===== Records for the task

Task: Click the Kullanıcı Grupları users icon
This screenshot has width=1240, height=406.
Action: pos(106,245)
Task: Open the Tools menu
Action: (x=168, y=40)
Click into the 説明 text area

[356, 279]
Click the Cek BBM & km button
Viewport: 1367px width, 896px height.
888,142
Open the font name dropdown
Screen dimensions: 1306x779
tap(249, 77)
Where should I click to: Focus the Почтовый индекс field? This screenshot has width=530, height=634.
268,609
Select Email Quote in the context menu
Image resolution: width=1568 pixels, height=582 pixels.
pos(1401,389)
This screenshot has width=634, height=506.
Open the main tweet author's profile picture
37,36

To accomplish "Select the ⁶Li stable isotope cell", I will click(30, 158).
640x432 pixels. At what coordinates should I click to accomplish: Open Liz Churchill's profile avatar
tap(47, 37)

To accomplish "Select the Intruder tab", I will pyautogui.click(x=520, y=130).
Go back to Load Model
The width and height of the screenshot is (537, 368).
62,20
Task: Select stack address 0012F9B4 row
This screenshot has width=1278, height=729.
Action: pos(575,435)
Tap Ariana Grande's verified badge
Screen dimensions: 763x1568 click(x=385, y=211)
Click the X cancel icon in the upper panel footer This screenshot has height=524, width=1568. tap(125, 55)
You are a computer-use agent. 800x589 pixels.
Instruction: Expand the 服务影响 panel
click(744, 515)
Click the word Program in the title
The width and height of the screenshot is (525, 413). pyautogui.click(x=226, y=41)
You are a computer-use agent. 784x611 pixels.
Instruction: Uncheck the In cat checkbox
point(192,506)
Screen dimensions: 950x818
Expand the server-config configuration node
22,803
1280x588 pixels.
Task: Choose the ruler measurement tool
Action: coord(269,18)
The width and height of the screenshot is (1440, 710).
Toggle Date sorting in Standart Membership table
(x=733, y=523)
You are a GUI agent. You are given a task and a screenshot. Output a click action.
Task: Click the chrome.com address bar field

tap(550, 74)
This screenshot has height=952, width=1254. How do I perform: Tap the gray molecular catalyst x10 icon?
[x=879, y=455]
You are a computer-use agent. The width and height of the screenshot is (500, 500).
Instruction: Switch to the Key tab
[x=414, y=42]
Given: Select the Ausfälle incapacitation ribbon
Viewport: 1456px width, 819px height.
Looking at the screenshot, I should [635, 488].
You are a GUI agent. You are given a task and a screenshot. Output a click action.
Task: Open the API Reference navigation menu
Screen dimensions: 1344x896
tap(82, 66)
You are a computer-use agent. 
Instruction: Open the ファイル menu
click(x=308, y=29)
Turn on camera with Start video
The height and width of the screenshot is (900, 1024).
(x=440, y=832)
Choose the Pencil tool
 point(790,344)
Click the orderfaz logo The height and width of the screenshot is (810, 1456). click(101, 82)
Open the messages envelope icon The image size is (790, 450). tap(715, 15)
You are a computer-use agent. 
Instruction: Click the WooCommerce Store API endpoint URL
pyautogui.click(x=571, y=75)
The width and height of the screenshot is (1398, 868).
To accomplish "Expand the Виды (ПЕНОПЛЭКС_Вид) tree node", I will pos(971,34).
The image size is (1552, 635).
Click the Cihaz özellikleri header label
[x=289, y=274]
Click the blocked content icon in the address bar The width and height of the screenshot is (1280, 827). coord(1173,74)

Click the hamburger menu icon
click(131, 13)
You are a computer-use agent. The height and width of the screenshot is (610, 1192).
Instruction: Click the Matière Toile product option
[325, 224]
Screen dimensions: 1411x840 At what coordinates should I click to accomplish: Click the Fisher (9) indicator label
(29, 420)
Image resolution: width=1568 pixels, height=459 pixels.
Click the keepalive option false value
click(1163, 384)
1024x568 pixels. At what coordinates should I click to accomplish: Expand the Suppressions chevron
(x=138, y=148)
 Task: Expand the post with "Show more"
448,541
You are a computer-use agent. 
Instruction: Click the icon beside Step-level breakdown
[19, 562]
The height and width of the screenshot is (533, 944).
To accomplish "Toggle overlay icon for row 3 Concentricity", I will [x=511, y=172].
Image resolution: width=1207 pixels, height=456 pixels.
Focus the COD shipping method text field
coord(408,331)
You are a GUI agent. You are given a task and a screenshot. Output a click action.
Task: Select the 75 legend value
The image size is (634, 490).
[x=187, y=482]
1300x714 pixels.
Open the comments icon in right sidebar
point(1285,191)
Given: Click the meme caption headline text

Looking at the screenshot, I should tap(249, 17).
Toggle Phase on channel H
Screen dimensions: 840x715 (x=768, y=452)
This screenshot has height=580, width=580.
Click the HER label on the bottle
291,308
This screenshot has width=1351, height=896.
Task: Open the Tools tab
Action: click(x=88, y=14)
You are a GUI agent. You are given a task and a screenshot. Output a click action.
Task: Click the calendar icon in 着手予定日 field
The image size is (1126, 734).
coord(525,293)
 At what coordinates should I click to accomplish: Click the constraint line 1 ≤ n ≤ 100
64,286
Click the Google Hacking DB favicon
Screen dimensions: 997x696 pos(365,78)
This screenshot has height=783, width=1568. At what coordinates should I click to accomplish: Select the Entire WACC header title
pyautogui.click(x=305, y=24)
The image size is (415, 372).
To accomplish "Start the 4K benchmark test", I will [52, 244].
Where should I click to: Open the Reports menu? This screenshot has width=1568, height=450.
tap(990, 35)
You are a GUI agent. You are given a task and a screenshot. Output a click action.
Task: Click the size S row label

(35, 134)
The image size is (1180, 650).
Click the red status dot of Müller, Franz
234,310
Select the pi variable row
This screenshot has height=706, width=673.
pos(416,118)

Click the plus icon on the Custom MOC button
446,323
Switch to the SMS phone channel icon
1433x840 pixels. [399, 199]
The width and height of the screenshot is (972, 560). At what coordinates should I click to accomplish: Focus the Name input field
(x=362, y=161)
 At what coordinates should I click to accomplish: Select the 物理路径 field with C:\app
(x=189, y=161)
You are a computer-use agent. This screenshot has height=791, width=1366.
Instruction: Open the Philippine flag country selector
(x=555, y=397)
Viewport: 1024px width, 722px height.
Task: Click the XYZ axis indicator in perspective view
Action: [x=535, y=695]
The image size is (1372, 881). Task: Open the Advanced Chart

==========

Task item - Word for word, write out every entry shown above.

Result -
Task: Click the Kullanıcı Grupları users icon
This screenshot has width=1240, height=406.
Action: pos(106,245)
Task: Open the Tools menu
Action: (x=168, y=40)
Click into the 説明 text area

[356, 279]
Click the Cek BBM & km button
Viewport: 1367px width, 896px height.
888,142
Open the font name dropdown
Screen dimensions: 1306x779
tap(249, 77)
Where should I click to: Focus the Почтовый индекс field? This screenshot has width=530, height=634.
268,609
Select Email Quote in the context menu
Image resolution: width=1568 pixels, height=582 pixels.
pos(1401,389)
This screenshot has width=634, height=506.
Open the main tweet author's profile picture
37,36

To accomplish "Select the ⁶Li stable isotope cell", I will click(30, 158).
640x432 pixels. At what coordinates should I click to accomplish: Open Liz Churchill's profile avatar
tap(47, 37)

To accomplish "Select the Intruder tab", I will pyautogui.click(x=520, y=130).
Go back to Load Model
The width and height of the screenshot is (537, 368).
62,20
Task: Select stack address 0012F9B4 row
This screenshot has width=1278, height=729.
Action: pos(575,435)
Tap Ariana Grande's verified badge
Screen dimensions: 763x1568 click(x=385, y=211)
Click the X cancel icon in the upper panel footer This screenshot has height=524, width=1568. tap(125, 55)
You are a computer-use agent. 800x589 pixels.
Instruction: Expand the 服务影响 panel
click(744, 515)
Click the word Program in the title
The width and height of the screenshot is (525, 413). pyautogui.click(x=226, y=41)
You are a computer-use agent. 784x611 pixels.
Instruction: Uncheck the In cat checkbox
point(192,506)
Screen dimensions: 950x818
Expand the server-config configuration node
22,803
1280x588 pixels.
Task: Choose the ruler measurement tool
Action: coord(269,18)
The width and height of the screenshot is (1440, 710).
Toggle Date sorting in Standart Membership table
(x=733, y=523)
You are a GUI agent. You are given a task and a screenshot. Output a click action.
Task: Click the chrome.com address bar field

tap(550, 74)
This screenshot has height=952, width=1254. How do I perform: Tap the gray molecular catalyst x10 icon?
[x=879, y=455]
You are a computer-use agent. The width and height of the screenshot is (500, 500).
Instruction: Switch to the Key tab
[x=414, y=42]
Given: Select the Ausfälle incapacitation ribbon
Viewport: 1456px width, 819px height.
Looking at the screenshot, I should [635, 488].
You are a GUI agent. You are given a task and a screenshot. Output a click action.
Task: Open the API Reference navigation menu
Screen dimensions: 1344x896
tap(82, 66)
You are a computer-use agent. 
Instruction: Open the ファイル menu
click(x=308, y=29)
Turn on camera with Start video
The height and width of the screenshot is (900, 1024).
(x=440, y=832)
Choose the Pencil tool
 point(790,344)
Click the orderfaz logo The height and width of the screenshot is (810, 1456). click(101, 82)
Open the messages envelope icon The image size is (790, 450). tap(715, 15)
You are a computer-use agent. 
Instruction: Click the WooCommerce Store API endpoint URL
pyautogui.click(x=571, y=75)
The width and height of the screenshot is (1398, 868).
To accomplish "Expand the Виды (ПЕНОПЛЭКС_Вид) tree node", I will pos(971,34).
The image size is (1552, 635).
Click the Cihaz özellikleri header label
[x=289, y=274]
Click the blocked content icon in the address bar The width and height of the screenshot is (1280, 827). coord(1173,74)

Click the hamburger menu icon
click(131, 13)
You are a computer-use agent. The height and width of the screenshot is (610, 1192).
Instruction: Click the Matière Toile product option
[325, 224]
Screen dimensions: 1411x840 At what coordinates should I click to accomplish: Click the Fisher (9) indicator label
(29, 420)
Image resolution: width=1568 pixels, height=459 pixels.
Click the keepalive option false value
click(1163, 384)
1024x568 pixels. At what coordinates should I click to accomplish: Expand the Suppressions chevron
(x=138, y=148)
 Task: Expand the post with "Show more"
448,541
You are a computer-use agent. 
Instruction: Click the icon beside Step-level breakdown
[19, 562]
The height and width of the screenshot is (533, 944).
To accomplish "Toggle overlay icon for row 3 Concentricity", I will [x=511, y=172].
Image resolution: width=1207 pixels, height=456 pixels.
Focus the COD shipping method text field
coord(408,331)
You are a GUI agent. You are given a task and a screenshot. Output a click action.
Task: Select the 75 legend value
The image size is (634, 490).
[x=187, y=482]
1300x714 pixels.
Open the comments icon in right sidebar
point(1285,191)
Given: Click the meme caption headline text

Looking at the screenshot, I should tap(249, 17).
Toggle Phase on channel H
Screen dimensions: 840x715 (x=768, y=452)
This screenshot has height=580, width=580.
Click the HER label on the bottle
291,308
This screenshot has width=1351, height=896.
Task: Open the Tools tab
Action: click(x=88, y=14)
You are a GUI agent. You are given a task and a screenshot. Output a click action.
Task: Click the calendar icon in 着手予定日 field
The image size is (1126, 734).
coord(525,293)
 At what coordinates should I click to accomplish: Click the constraint line 1 ≤ n ≤ 100
64,286
Click the Google Hacking DB favicon
Screen dimensions: 997x696 pos(365,78)
This screenshot has height=783, width=1568. At what coordinates should I click to accomplish: Select the Entire WACC header title
pyautogui.click(x=305, y=24)
The image size is (415, 372).
To accomplish "Start the 4K benchmark test", I will [52, 244].
Where should I click to: Open the Reports menu? This screenshot has width=1568, height=450.
tap(990, 35)
You are a GUI agent. You are given a task and a screenshot. Output a click action.
Task: Click the size S row label

(35, 134)
The image size is (1180, 650).
Click the red status dot of Müller, Franz
234,310
Select the pi variable row
This screenshot has height=706, width=673.
pos(416,118)

Click the plus icon on the Custom MOC button
446,323
Switch to the SMS phone channel icon
1433x840 pixels. [399, 199]
The width and height of the screenshot is (972, 560). At what coordinates should I click to accomplish: Focus the Name input field
(x=362, y=161)
 At what coordinates should I click to accomplish: Select the 物理路径 field with C:\app
(x=189, y=161)
You are a computer-use agent. This screenshot has height=791, width=1366.
Instruction: Open the Philippine flag country selector
(x=555, y=397)
Viewport: 1024px width, 722px height.
Task: Click the XYZ axis indicator in perspective view
Action: [x=535, y=695]
The image size is (1372, 881). Task: Open the Advanced Chart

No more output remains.